As one would probably expect – given CSS’s general behaviour towards shorthand – CSS does not mind if the leading zero in decimal values is omitted. It wasn’t until I personally tested a build with and without leading zeros that I noticed it made no difference. I checked in most modern browsers. Personally, I chose to omit the zeros to make my CSS as clean as possible.

p {
    font-size: .9rem;

ul {
    padding: .75em;

I am unable to find any documentation specifically stating omitting the leading zero, but the Codestyle.co CSS Guidelines suggest doing so, and some linters such as LeadingZero will remove any zeros that fit this case.

But including it doesn’t hurt either

The Scally CSS framework chooses to always include the leading zero when writing decimal point values, so it seems that there is no ‘standard’. If including the zero for readability purposes, then I would be inclined to agree because it can be easy to either mistake the decimal point for a typing error, or forget that it’s there.

An alternate, mathematical point of view

I came across an interesting article in my research. While titled ‘A Post about Nothing’, the article posted on the American Psychological Association Style Blog states:

APA Style has a very simple guideline for leading zeros:

  • If a value has the potential to exceed 1.0, use the leading zero.
  • If a value can never exceed 1.0, do not use the leading zero.

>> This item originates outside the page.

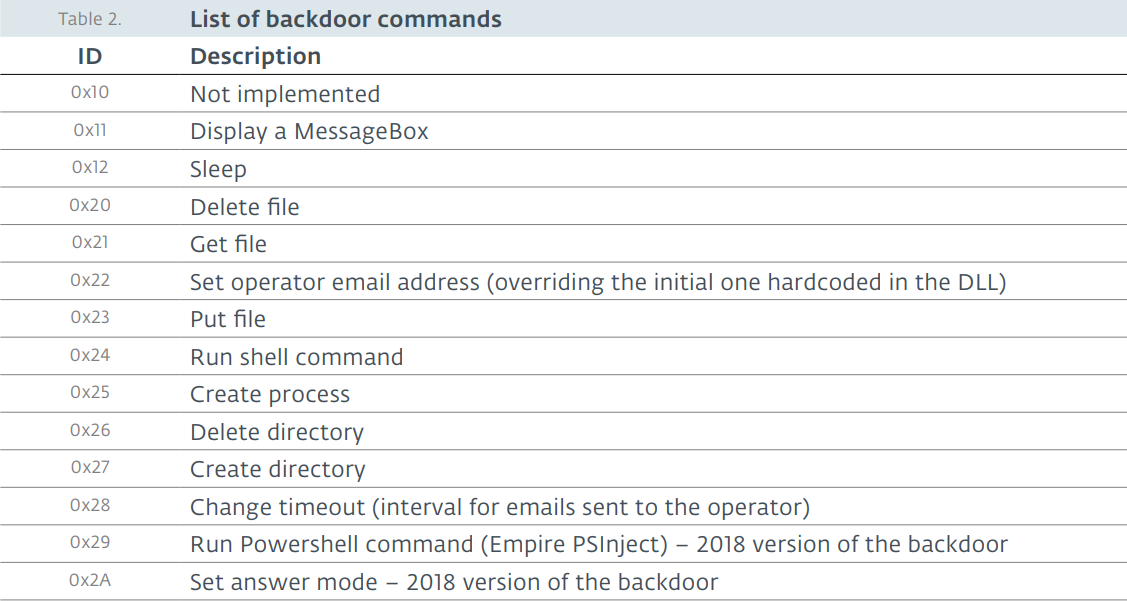
Task: Click the 0x23 ID cell
Action: (x=90, y=317)
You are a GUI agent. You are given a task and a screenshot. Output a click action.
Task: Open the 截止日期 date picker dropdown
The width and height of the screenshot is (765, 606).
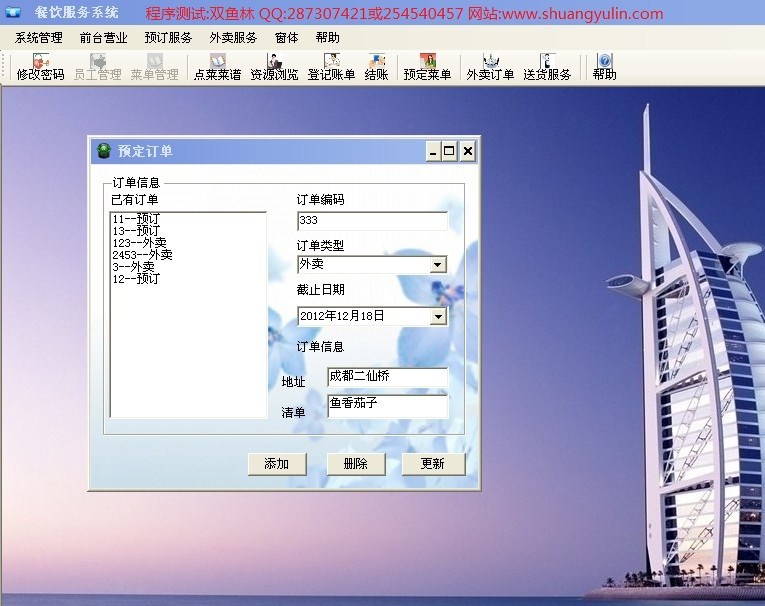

Thus, because most units of measure have the potential to exceed 1.0, the leading zero is frequently needed. A value over 1.0 does not need to actually appear in the text.

We can apply this to CSS in a wise manner especially if we are accustomed to sharing code or following guidelines as a team:

  • Include a leading zero for units such as rem, em or % (like the examples I outlined above). These values can exceed 1, so a leading zero should be specified.
  • Properties such as opacity and the alpha value in rgba() need not use the leading zero as their value can never exceed 1.


It depends on your team, but you may or may not use the leading zero in CSS values – and that’s OK. I wrote this post because I only found out about it after looking at certain guidelines and frameworks that preferred their inclusion.

This post might also raise interesting thoughts about significant figures in decimal places, such as 0.02509580249 – when does this round up? Or down? I have included related links to this topic below.

Off-topic note: The title of this post required a quick background check – zeros and zeroes are both correct plural forms of the word zero, but zeros is more common.

Further Reading

Comments on this post

Wow. I never really thought about it! I’ve usually just always kept the leaving zeros off cuz they’re annoying to type ;p but it was interesting to see that it doesn’t make a difference and that there really isn’t a standard for it in CSS. Thanks!

I did not even think about that. Thanks for investigating and sharing the results that you found. For some reason I think it looks ‘cleaner’ with the 0 in front. xD

I think I have to agree with you. While I don’t really have a preference, it does look a little ‘careless’ with the zero omitted. :)

In W3C’s “CSS Values and Units Module Level 3”, section “4.2. Real Numbers: the type,” it states, “…a number is either an integer, or zero or more decimal digits followed by a dot (.)…”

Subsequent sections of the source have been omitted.